You are not a Syracuse basketball fan | Page 3 | Syracusefan.com

You are not a Syracuse basketball fan

Unless you have spent nights driving 20mph on the Thruway during a whiteout at on a Monday/Wednesday in February

Until you were beaten up in middle school for wearing a Syracuse basketball shirt on March 31, 1987

Unless you have multiple boxes in your basement containing dozens of game day programs and College Basketball Preview mags (Cuse player covers only) dating back 30+ years
Especially all of the Big East basketball yearbooks. Plus throw some football ones in for good measure.
 
I blame the fact that every time I've been there, I've spent 10 hours there pounding red bull vodkas.

It was at the Blarney that I decided I should probably finally book my return ticket home. I was prolly 4 drinks in at this point. Pulled the phone out, found some flights, booked a ticket and went back to the party.

Arrived at the airport two days later, tried to check in to my flight and was told I couldn't check in until 4 hours before my flight. I said "Ma'am, I fly in two hours" she replied "Sir, your flight is two weeks from now".
To be fair to you, you were more than four in when you booked that flight.

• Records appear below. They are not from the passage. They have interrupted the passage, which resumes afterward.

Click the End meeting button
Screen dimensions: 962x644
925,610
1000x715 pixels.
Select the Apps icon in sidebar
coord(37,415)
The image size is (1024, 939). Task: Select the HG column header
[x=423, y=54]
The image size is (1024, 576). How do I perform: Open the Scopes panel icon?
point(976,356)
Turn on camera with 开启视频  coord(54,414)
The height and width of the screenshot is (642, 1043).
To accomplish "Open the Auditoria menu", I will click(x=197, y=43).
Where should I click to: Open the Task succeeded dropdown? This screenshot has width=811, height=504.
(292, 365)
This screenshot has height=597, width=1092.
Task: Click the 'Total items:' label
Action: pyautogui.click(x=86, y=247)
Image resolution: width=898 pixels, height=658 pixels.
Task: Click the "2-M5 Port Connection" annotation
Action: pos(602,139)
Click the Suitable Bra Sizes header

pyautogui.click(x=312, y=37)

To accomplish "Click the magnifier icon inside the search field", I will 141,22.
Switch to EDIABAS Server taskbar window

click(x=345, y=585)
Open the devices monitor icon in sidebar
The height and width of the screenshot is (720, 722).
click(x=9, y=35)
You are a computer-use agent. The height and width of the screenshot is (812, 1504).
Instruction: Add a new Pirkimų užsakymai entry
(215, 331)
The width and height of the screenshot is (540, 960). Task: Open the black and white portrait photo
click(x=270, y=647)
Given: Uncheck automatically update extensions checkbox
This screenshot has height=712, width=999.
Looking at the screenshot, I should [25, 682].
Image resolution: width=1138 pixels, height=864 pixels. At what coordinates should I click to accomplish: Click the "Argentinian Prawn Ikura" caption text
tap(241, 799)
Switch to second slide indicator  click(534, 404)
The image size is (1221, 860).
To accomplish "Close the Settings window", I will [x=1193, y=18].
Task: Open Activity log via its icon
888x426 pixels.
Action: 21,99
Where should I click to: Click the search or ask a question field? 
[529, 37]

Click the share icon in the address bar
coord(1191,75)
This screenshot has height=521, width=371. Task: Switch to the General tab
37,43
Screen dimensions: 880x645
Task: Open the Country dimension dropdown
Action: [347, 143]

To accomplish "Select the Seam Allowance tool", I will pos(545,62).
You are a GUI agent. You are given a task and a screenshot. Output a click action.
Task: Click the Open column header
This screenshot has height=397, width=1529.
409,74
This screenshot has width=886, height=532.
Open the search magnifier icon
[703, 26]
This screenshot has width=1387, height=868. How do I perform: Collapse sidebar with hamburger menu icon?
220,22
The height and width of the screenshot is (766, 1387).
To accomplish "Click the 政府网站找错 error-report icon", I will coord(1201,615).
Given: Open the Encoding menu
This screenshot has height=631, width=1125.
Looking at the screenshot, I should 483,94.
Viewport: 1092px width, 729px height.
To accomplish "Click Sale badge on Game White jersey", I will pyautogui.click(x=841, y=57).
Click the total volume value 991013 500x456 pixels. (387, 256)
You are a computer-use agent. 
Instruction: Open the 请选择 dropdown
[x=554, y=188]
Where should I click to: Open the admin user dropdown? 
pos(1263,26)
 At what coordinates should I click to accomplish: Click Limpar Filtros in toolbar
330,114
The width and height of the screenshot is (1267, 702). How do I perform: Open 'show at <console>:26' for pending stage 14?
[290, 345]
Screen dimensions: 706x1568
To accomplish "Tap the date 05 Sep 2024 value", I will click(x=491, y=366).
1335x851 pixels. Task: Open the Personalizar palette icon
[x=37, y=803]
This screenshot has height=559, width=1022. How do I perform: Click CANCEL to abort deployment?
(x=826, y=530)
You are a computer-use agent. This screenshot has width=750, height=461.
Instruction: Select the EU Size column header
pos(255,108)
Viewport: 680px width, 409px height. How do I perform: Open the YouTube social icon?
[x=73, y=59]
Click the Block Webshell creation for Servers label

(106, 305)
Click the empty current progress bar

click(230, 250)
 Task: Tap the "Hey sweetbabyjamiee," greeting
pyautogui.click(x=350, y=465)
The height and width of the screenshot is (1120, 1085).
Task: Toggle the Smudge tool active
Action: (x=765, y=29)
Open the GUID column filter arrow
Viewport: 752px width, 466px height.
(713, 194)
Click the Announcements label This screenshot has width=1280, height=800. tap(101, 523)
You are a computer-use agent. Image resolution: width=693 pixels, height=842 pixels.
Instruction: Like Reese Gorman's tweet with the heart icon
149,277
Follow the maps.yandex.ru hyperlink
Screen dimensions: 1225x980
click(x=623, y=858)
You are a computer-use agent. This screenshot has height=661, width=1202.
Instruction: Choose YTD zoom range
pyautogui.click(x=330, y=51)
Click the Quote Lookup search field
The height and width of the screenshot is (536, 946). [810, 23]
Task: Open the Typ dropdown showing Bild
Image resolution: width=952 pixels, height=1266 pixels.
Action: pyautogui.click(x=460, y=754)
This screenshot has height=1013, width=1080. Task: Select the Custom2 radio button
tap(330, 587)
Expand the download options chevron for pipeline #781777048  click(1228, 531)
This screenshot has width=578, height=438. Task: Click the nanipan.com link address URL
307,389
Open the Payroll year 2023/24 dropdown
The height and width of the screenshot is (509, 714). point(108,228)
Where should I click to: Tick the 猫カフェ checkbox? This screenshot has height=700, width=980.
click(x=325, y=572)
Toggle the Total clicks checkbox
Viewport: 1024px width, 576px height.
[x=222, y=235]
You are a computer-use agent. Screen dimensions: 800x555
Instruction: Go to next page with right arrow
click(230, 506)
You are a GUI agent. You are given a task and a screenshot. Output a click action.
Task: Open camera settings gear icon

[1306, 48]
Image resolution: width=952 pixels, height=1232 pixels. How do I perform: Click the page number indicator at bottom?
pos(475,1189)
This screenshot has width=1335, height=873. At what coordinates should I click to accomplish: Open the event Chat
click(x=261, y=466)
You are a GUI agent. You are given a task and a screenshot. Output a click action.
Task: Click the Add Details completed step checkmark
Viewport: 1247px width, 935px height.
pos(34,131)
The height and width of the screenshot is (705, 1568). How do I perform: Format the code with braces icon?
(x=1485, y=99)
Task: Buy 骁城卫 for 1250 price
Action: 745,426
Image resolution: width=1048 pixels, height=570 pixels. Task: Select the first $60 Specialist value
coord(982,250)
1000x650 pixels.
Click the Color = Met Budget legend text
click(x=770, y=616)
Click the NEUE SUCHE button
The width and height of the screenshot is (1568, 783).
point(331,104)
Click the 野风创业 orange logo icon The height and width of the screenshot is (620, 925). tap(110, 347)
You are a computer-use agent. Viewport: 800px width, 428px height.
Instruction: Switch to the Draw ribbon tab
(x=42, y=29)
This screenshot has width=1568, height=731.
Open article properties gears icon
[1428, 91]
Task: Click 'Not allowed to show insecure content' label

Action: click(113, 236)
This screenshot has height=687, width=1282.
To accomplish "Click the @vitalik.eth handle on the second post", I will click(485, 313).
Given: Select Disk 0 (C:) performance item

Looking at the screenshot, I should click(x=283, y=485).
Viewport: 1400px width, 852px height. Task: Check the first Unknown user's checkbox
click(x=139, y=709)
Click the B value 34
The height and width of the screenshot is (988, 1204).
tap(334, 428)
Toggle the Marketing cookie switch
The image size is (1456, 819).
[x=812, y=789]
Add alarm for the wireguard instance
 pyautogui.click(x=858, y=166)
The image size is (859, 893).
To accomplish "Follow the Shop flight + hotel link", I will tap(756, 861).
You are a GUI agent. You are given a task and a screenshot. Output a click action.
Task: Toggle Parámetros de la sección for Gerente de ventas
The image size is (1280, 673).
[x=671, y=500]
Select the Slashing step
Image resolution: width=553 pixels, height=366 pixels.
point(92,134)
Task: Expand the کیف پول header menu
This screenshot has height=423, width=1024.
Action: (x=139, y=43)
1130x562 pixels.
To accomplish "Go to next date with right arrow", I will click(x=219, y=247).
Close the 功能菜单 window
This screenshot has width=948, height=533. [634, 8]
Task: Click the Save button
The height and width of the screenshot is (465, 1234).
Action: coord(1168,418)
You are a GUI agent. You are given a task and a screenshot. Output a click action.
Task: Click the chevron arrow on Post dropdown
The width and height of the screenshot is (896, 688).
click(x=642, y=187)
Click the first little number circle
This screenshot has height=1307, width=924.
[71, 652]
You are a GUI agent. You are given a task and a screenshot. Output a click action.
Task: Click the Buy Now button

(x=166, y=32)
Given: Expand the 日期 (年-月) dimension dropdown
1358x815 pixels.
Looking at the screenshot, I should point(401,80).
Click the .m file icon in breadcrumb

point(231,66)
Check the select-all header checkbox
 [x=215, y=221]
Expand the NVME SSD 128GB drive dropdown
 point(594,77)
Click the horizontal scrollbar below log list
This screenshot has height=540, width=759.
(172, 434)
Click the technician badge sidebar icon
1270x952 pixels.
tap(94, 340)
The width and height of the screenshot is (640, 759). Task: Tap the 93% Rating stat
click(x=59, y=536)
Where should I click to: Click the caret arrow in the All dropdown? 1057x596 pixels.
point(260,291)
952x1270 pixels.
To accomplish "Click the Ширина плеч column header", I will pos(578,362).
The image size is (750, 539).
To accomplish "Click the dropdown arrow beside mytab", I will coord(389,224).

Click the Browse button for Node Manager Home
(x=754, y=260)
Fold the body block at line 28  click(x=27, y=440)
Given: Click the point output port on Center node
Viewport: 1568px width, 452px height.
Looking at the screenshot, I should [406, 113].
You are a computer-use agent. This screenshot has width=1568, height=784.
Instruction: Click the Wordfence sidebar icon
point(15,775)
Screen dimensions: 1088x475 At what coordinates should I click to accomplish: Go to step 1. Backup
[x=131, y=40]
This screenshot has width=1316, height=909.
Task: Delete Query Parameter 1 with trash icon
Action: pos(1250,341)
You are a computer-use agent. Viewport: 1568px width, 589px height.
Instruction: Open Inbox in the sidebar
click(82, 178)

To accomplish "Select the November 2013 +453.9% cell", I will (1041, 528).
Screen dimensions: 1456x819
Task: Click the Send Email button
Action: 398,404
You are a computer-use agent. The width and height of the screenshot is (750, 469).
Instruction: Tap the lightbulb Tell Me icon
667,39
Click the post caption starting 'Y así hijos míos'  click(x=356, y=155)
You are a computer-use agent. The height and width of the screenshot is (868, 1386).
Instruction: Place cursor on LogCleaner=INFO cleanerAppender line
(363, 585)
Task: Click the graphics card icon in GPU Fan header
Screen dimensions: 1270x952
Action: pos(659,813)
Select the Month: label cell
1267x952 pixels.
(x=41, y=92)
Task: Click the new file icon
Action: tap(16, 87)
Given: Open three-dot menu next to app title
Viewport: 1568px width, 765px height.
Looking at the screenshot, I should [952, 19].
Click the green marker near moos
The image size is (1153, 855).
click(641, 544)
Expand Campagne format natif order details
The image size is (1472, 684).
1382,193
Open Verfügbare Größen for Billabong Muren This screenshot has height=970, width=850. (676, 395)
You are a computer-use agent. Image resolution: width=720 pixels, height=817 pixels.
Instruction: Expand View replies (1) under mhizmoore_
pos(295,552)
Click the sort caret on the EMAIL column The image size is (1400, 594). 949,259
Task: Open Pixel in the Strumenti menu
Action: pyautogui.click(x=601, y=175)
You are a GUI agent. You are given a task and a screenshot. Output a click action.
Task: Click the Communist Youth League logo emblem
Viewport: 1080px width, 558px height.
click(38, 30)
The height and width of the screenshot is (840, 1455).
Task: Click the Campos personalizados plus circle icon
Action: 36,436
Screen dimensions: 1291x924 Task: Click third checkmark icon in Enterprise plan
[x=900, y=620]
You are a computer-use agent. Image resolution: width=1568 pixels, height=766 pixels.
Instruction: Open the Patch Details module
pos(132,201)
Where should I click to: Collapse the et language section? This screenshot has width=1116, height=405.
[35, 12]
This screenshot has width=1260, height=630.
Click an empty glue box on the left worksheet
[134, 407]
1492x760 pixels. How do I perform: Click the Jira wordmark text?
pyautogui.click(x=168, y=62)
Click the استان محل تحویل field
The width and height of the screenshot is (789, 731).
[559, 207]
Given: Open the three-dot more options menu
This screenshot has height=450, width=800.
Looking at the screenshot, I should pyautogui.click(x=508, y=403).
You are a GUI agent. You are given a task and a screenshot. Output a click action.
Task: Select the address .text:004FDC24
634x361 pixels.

You started mentioning that you needed to book it at about four in. It took a few more before it actually happened. :)
 
unless you can name at least 3 of the Runt's starters. (I got 4 and added a wrong one! Darn Lee brothers timing always mixes me up.)
 
When calling to mind a certain city in S. Virginia, either because you're visiting or just driving through..

or because it's the last name of a now transferred but at one time heir apparent at PG...

or perhaps just a passing reference to any circumstance involving an arachnoid,

still causes a psychosomatic spasm of pain that you just cannot place.. but then remember and say, "oh yeah. damn."
 
'if you think Elvir Ovcina is the name of a European actor who had a bit part in Casablanca.
 
Unless you've missed one of your kids events for a SU game.
 
...Unless you feel the urge to yell "Eat S&$T" when the last starter of our home opponent is introduced.